5. Ethics & Transparency
• Revise the code of conduct in the following ways:
 Define prohibited behavior and add policies, procedures, and training around non- discrimination, anti-harassment, sexual misconduct, and professional conduct standards.
 Include sections governing membership and conflicts.
 Tie violations of the code of conduct to the updated grievance procedure.
 Set forth clear disciplinary consequences for violating policies.
 Make the Code publicly available.
• Create a new confidential reporting system and grievance procedure by doing the following:
 Immediately implement an accessible reporting mechanism for those inside and outside the HFPA, including an anonymous, third-party hotline, easily accessible through the HFPA website.
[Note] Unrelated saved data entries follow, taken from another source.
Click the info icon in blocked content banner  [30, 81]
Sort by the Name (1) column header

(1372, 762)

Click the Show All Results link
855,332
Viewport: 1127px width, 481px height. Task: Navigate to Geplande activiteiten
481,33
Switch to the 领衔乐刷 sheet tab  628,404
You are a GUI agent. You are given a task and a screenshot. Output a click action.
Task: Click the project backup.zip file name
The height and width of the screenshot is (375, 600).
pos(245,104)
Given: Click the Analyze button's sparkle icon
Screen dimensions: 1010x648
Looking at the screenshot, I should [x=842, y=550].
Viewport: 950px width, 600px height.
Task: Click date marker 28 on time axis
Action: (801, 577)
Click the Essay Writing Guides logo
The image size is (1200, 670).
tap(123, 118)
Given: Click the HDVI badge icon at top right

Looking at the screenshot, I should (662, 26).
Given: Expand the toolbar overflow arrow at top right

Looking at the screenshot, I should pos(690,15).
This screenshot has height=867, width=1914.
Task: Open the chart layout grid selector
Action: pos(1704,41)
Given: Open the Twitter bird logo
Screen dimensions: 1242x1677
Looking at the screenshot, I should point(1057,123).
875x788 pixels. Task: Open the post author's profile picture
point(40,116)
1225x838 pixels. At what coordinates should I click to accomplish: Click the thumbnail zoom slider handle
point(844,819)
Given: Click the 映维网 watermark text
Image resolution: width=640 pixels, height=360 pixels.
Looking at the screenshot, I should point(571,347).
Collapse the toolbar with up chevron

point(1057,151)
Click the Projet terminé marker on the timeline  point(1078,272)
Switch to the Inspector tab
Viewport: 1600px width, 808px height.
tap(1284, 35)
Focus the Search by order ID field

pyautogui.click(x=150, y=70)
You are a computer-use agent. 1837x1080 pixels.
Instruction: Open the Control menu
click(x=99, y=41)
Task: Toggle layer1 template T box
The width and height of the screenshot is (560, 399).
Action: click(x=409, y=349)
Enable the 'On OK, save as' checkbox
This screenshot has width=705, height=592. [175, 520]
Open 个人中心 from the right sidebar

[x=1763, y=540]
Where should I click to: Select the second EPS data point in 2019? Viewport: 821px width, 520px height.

Hotline will be open and available as soon as possible for the reporting of past, present, and future conduct violations.
 A third party will commence investigation of all hotline claims within 14 days of receipt.
 Establish a clear process for determining appropriate sanctions.
 Eliminate the Board and member vote required to impose sanctions on grievances and instead rely on the findings of independent investigations and clear predefined sanctions, including but not limited to suspension or expulsion.
 Establish strong confidentiality protections and an anti-retaliation policy.
• List HFPA members on the HFPA website, along with their biographies, publications, affiliations, and links to previous works.
• Review press conference procedures, including consulting with publicists.
• Review structure of press travel.
• No longer accept promotional items.
• Strengthen conflict of interest disclosures.

We know that the past few months have presented many challenges for our members, and we appreciate all of the time and effort you have invested in this process thus far. We want to be clear – these outlined changes are just the first steps in the long journey ahead. We also know that in this existential moment for our association, change is difficult and sometimes scary.

The Board, as well as our outside partners, wholeheartedly endorse this reimagination of our organization. We must meet this moment, knowing that if we join together in support, we can become a better organization and, with hard work, an example of diversity, transparency and accountability in the industry for others to follow, just as our founders imagined almost 80 years ago.